[Saved data entries]
● ● ● ●

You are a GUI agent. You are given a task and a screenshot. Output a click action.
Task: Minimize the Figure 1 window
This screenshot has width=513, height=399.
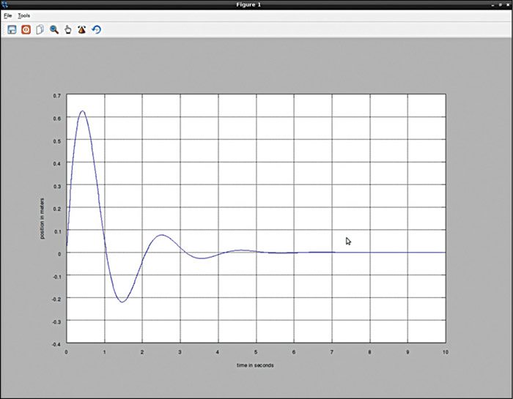[492, 4]
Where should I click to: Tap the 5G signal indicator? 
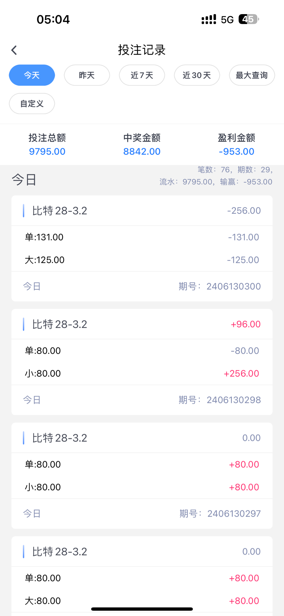[227, 20]
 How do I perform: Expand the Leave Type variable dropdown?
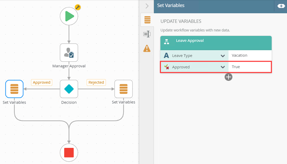coord(223,56)
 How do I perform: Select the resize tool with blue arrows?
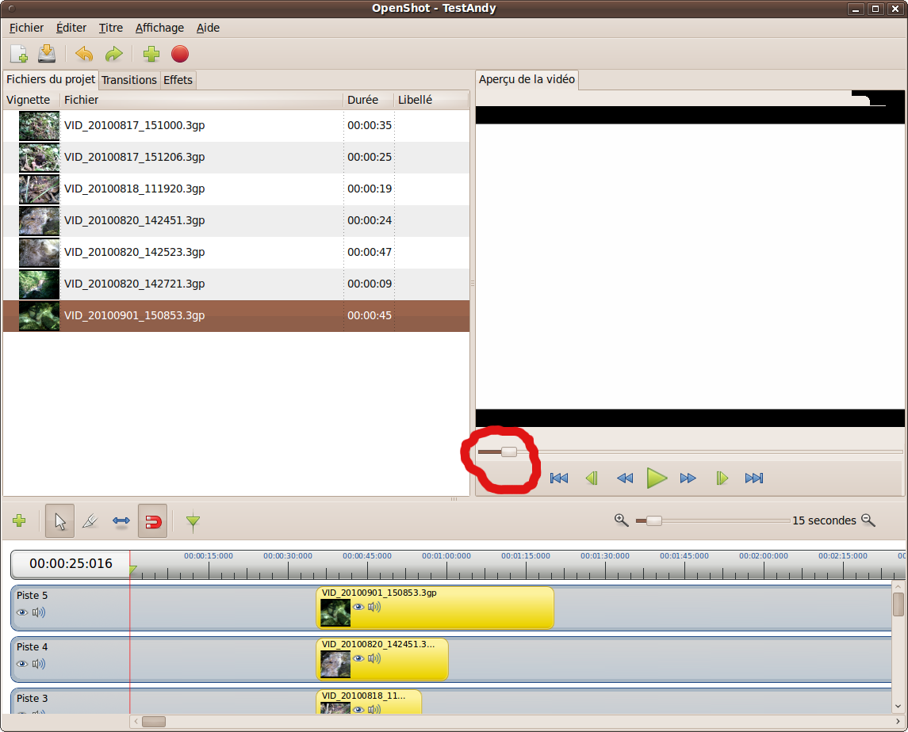coord(121,521)
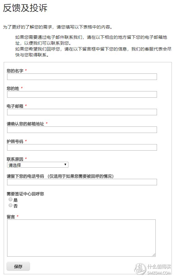This screenshot has height=278, width=174.
Task: Click the 您的名字 field label
Action: 15,71
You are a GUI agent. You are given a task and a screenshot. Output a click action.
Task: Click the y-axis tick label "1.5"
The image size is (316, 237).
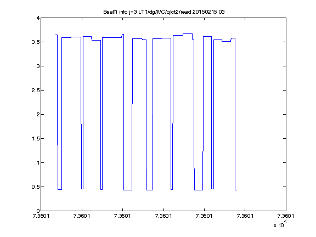(36, 139)
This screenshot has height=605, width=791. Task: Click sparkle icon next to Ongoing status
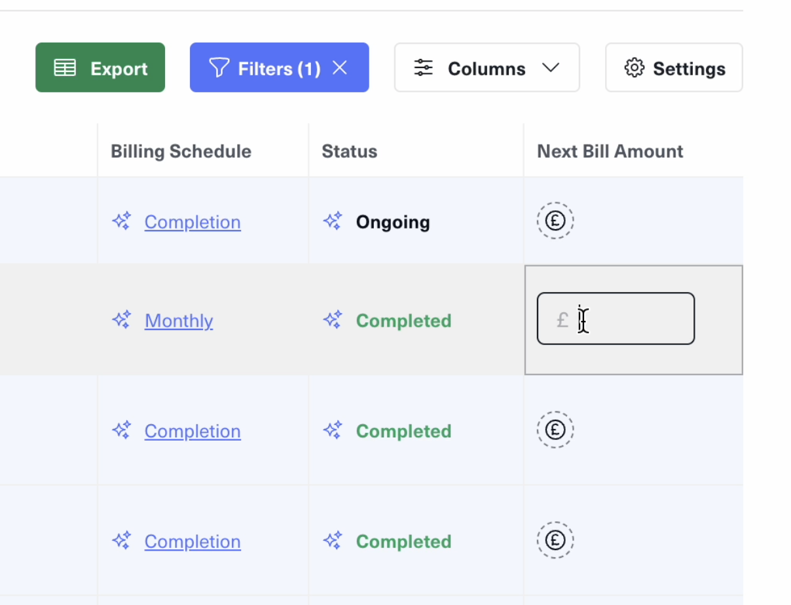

● ● ● ●

* Objective
Rename "GUI agent" to "interface assistant" wherever it occurs in the data above, and reproduce all of the data with nothing else changed. Leave the pictures out.

* Exercise output
You are a interface assistant. You are given a task and a screenshot. Output a click action.
Task: Minimize the Figure 1 window
This screenshot has width=513, height=399.
[492, 4]
Where should I click to: Tap the 5G signal indicator? 
[227, 20]
 How do I perform: Expand the Leave Type variable dropdown?
coord(223,56)
 How do I perform: Select the resize tool with blue arrows?
coord(121,521)
This screenshot has height=278, width=174.
Task: Click the 您的名字 field label
Action: 15,71
You are a interface assistant. You are given a task and a screenshot. Output a click action.
Task: Click the y-axis tick label "1.5"
The image size is (316, 237).
(36, 139)
This screenshot has height=605, width=791. Task: Click sparkle icon next to Ongoing status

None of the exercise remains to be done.